Can you write out the lines starting with the line that contains "Image resolution: width=965" and going on through the line that contains "will click(x=427, y=26)."?

• [PROVIDED DATA]
· · · · · · ·
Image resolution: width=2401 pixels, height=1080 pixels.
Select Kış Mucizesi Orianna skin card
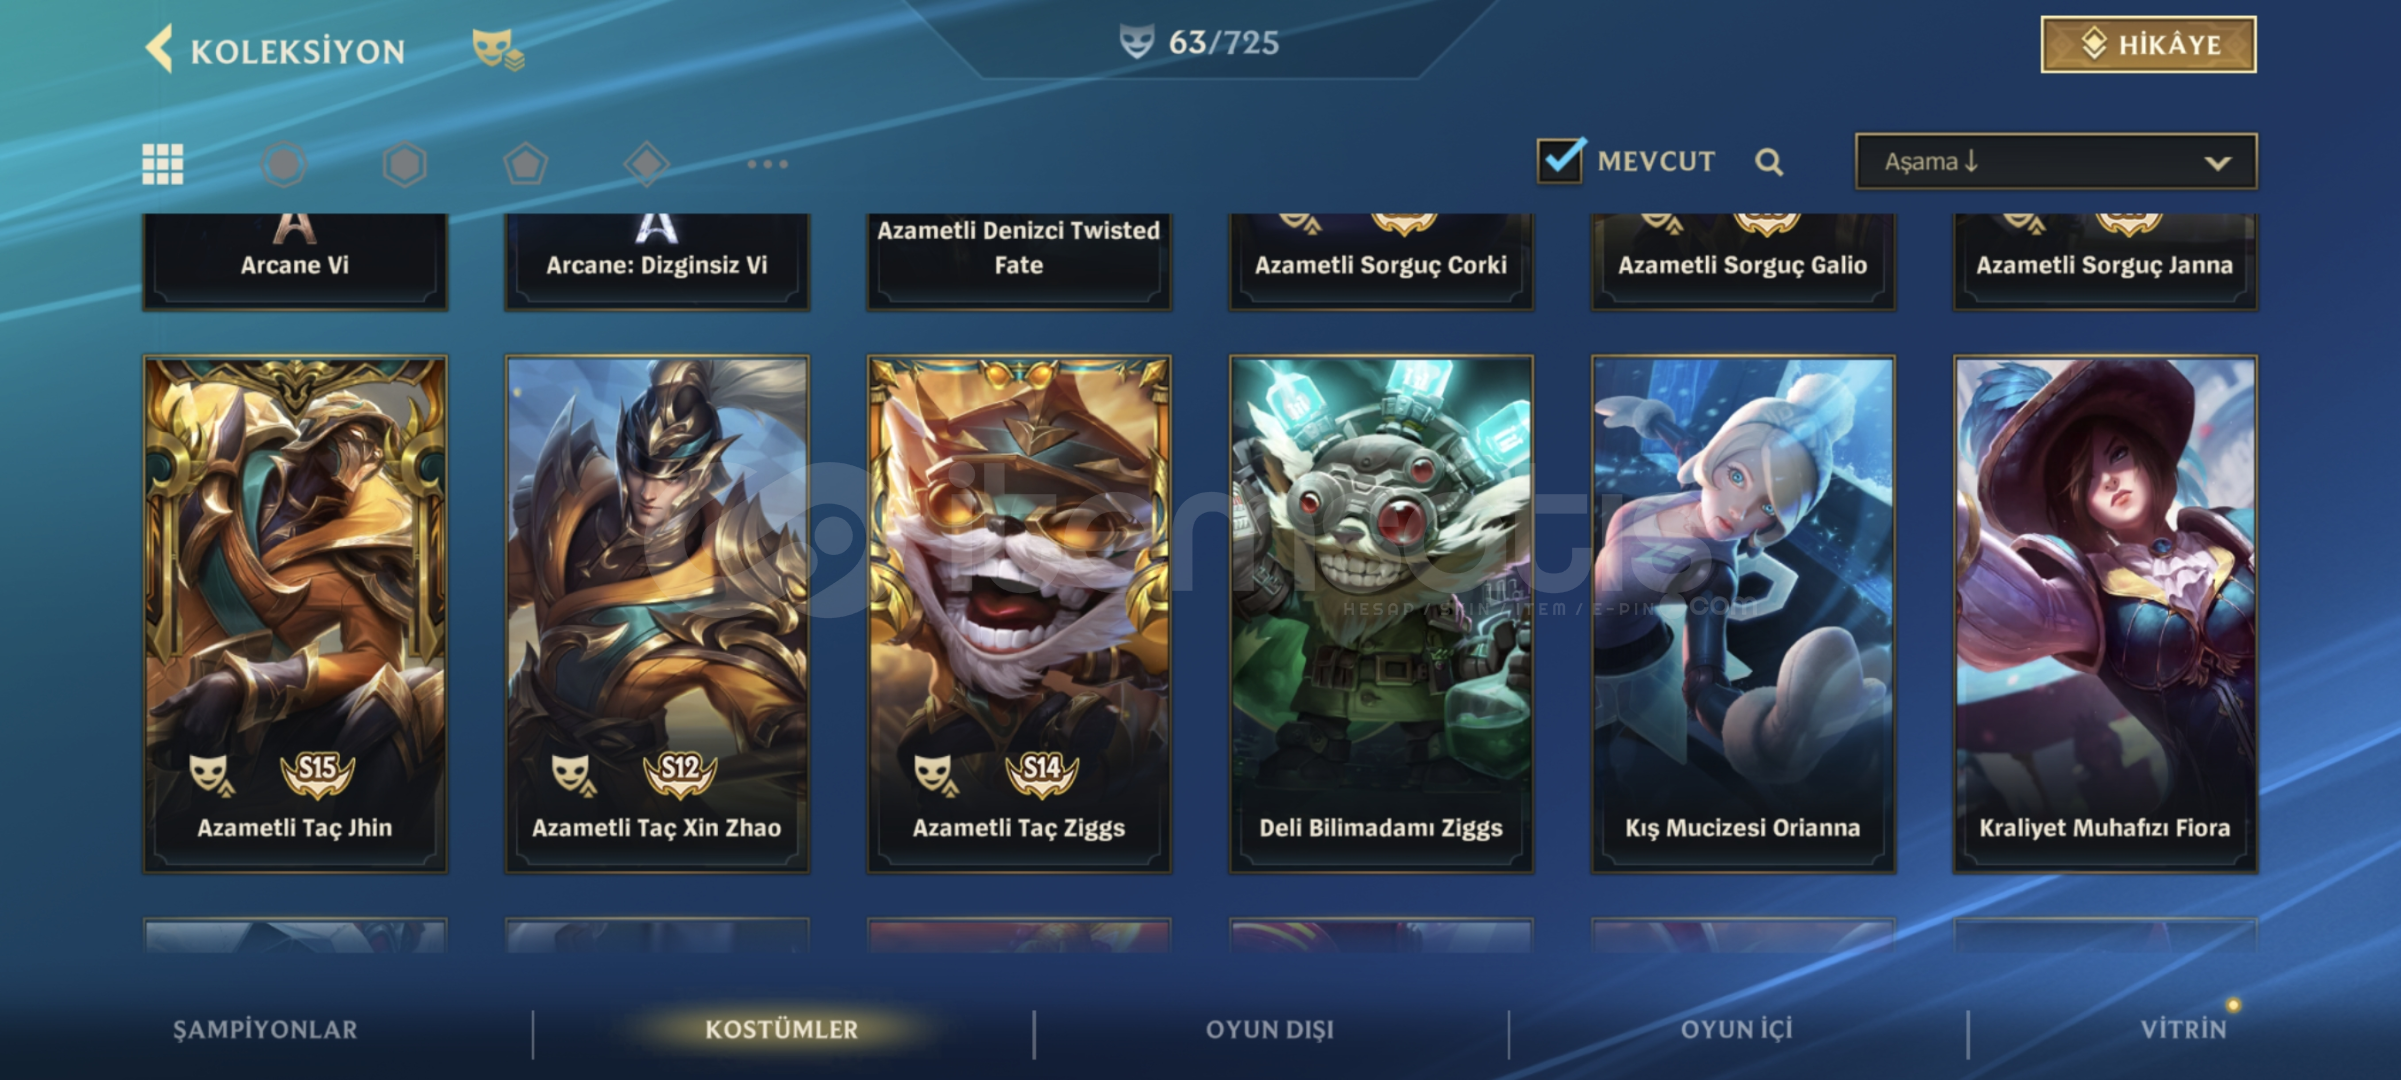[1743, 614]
· · · · · · ·
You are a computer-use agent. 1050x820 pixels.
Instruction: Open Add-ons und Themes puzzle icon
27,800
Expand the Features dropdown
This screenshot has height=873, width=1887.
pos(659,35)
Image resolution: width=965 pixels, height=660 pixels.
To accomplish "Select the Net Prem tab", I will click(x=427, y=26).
· · · · · · ·
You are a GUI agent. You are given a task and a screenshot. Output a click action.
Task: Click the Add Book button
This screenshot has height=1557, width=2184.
· · · · · · ·
• [ANSWER FOR THIS EXERCISE]
Image resolution: width=965 pixels, height=660 pixels.
To accomplish "Select the Net Prem tab", I will click(x=427, y=26).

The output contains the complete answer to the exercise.